Instructions for the task.
In your copy, include every line of the records exactly and no picture at all.

Provided data.

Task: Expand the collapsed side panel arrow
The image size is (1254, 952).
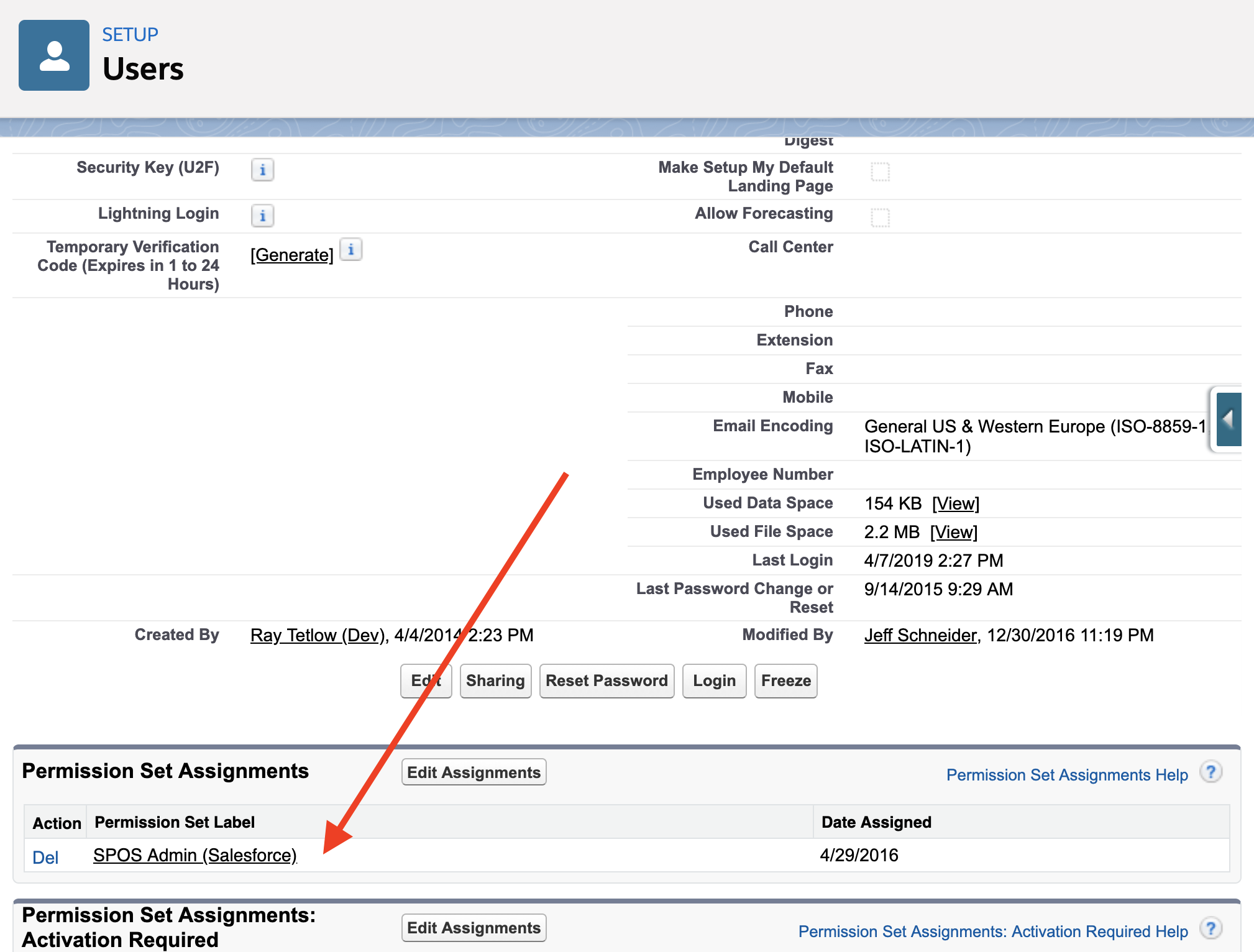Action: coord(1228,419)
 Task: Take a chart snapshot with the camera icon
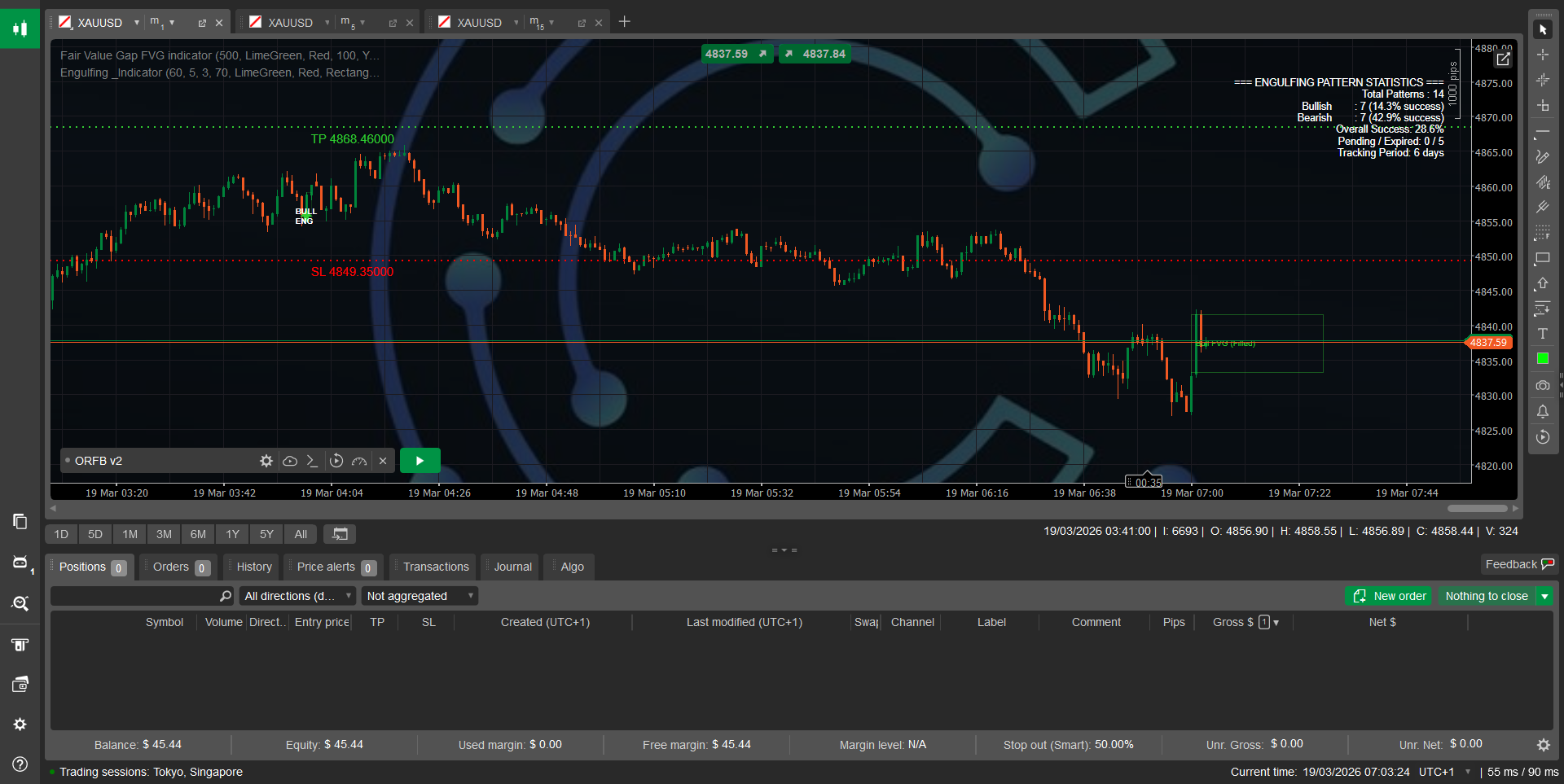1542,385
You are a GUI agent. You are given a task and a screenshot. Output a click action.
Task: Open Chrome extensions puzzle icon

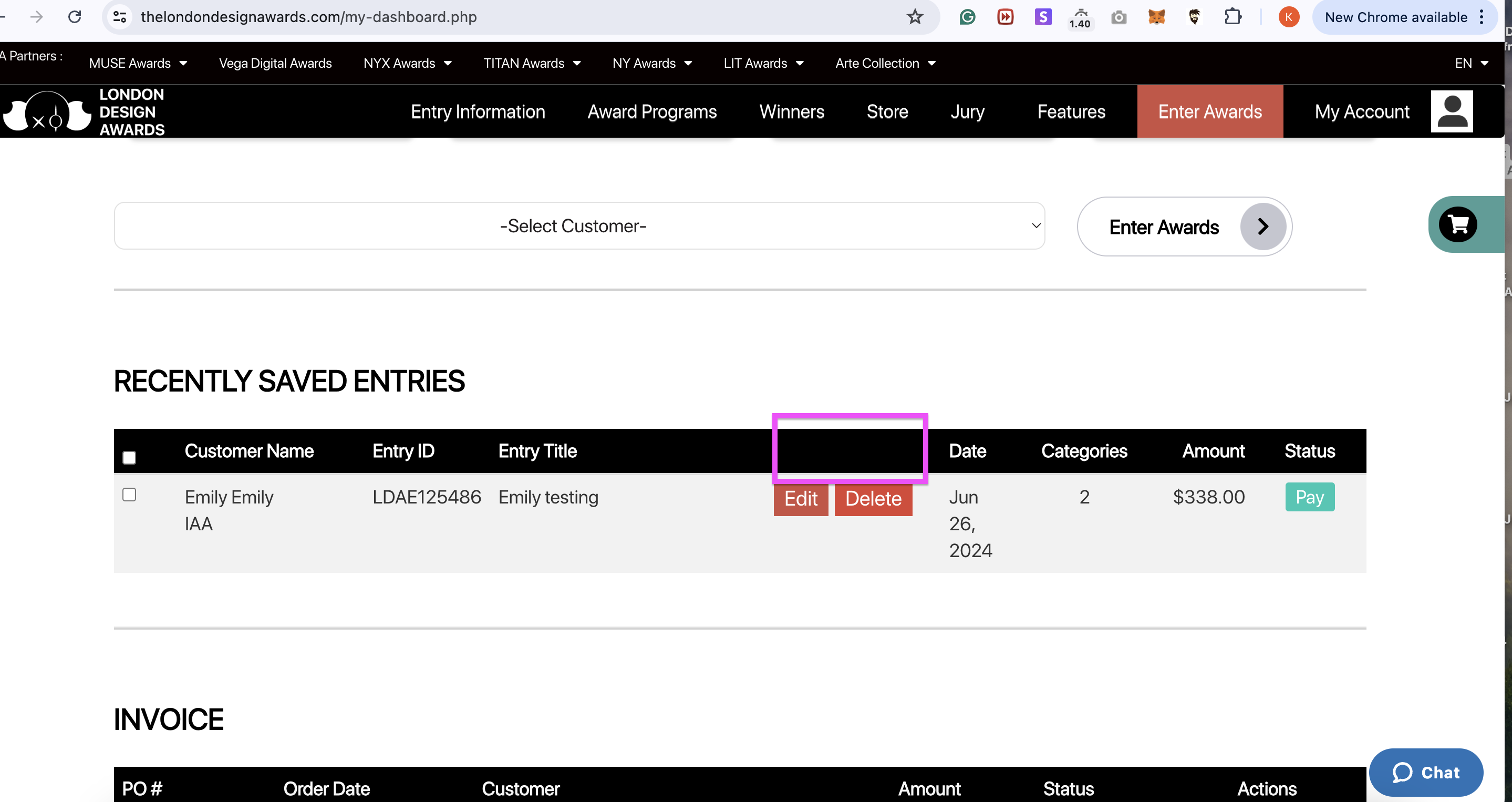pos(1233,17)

Final answer.
Task: Expand the collapsed side panel arrow
The image size is (1254, 952).
Action: coord(1228,419)
 Task: Take a chart snapshot with the camera icon
1542,385
You are a GUI agent. You are given a task and a screenshot. Output a click action.
Task: Open Chrome extensions puzzle icon

pos(1233,17)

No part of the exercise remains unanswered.